If you don’t know at all what DBSCAN does, you might want to watch this 3-minute video introduction: https://www.youtube.com/watch?v=_A9Tq6mGtLI.
Here we will be using the R package dbscan. There is another R package that has been used for DBSCAN as well, called fpc. The reason I’m using the ‘dbscan’ package here is that at a glance it seemed to have more up-to-date documentation and be more actively maintained.
I should note that most of the instructions here are based on this tutorial on YouTube, but you don’t need to watch it as everything is included here.
Install necessary packages, if you don’t already have them, by copy-pasting the code below, uncommenting it, then running it.

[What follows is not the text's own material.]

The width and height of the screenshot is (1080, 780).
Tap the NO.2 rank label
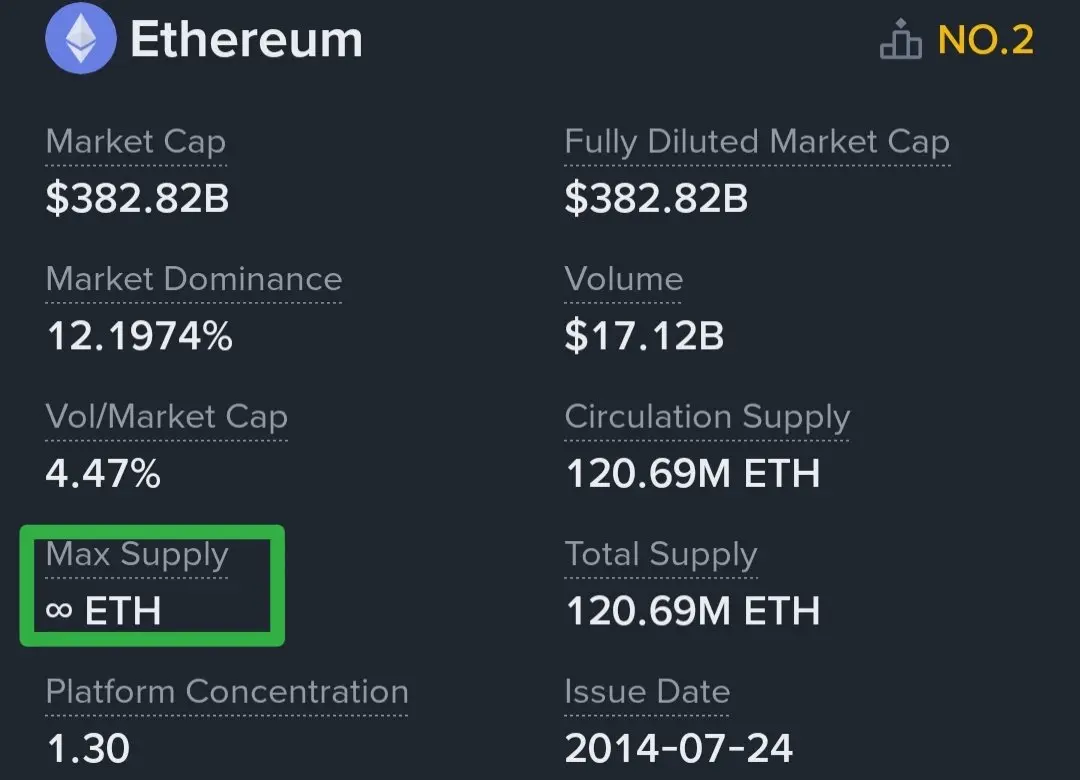click(x=985, y=40)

#install.packages('dbscan')
#install.packages('factoextra')
Load in everything from the factoextra package to enable use of the ‘multishapes’ example data set.
library("factoextra")
## Loading required package: ggplot2
## Welcome! Want to learn more? See two factoextra-related books at https://goo.gl/ve3WBa
Set the ‘random seed’, which means that the results will always be the same when running the following commands, since the random aspects of the algorithms are controlled.
set.seed(123456789)
Extract just the first two (‘x’ and ‘y’ coordinates) columns from the ‘multishapes’ data set, since the third column, ‘shapes’, would otherwise be treated as a third dimension in the procedures that follow.
multishapes <- multishapes[, 1:2]
Plot the example data
plot(multishapes)
Apply K-means clustering to the data set, which is a popular clustering algorithm that is often what people learn first when studying clustering. This is mostly to see how K-means doesn’t perform very well with the kinds of clusters in the data set.

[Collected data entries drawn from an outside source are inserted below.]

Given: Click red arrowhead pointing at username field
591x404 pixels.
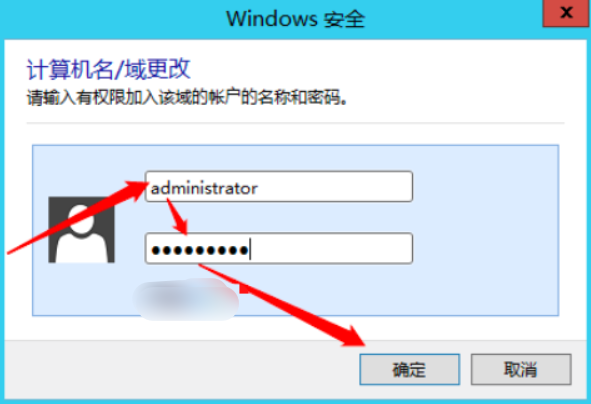Looking at the screenshot, I should click(x=138, y=188).
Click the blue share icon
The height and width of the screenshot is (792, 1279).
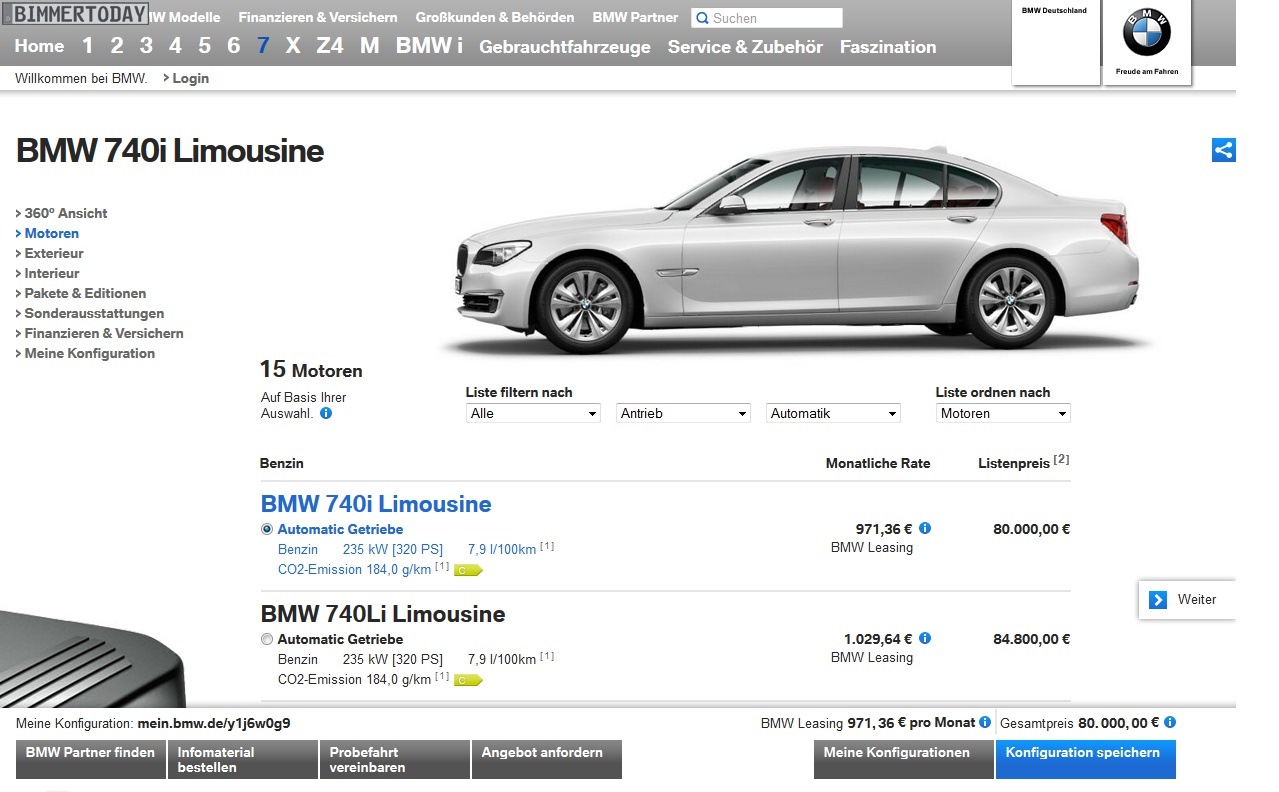coord(1223,150)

km_res <- kmeans(multishapes, 5, nstart = 25)
Use the results from applying K-means clustering to plot the example data again, this time coloring the points according to which cluster the algorithm grouped each point in.
plot(multishapes, col=km_res$cluster+1, main="K-means")
Load in all functions et c from the dbscan package
library("dbscan")
Run the DBSCAN algorithm, specifying:
Note that ‘core points’ refer to points which are within the ‘epsilon neighborhood’ of the randomly selected starting point.
More details can be found in the dbscan package documentation.
dbscan_res <- dbscan(multishapes, eps = 0.15, minPts = 5)
Use the results from applying DBSCAN to plot the example data once more, coloring points according to which cluster DBSCAN grouped each point in. In the DBSCAN results, cluster group ‘0’, plotted below in black, indicates ‘noise points’. A ‘noise point’ is one which isn’t close enough to (‘minPts’ - 1) number of other points to be considered part of any cluster.
plot(multishapes, col=dbscan_res$cluster+1, main="DBSCAN")
The DBSCAN algorithm is very sensitive to changes to the epsilon and ‘minPts’ values.
# eps: 0.15 -> 0.4
# minPts stays the same
dbscan_res_changed <- dbscan(multishapes[c('x', 'y')], eps = 0.4, minPts = 5)
plot(multishapes, col=dbscan_res_changed$cluster+1, main="DBSCAN")
# eps: 0.15 (like in first run)
# minPts: 5 -> 40
dbscan_res_changed_2 <- dbscan(multishapes, eps = 0.15, minPts = 40)
plot(multishapes, col=dbscan_res_changed_2$cluster+1, main="DBSCAN")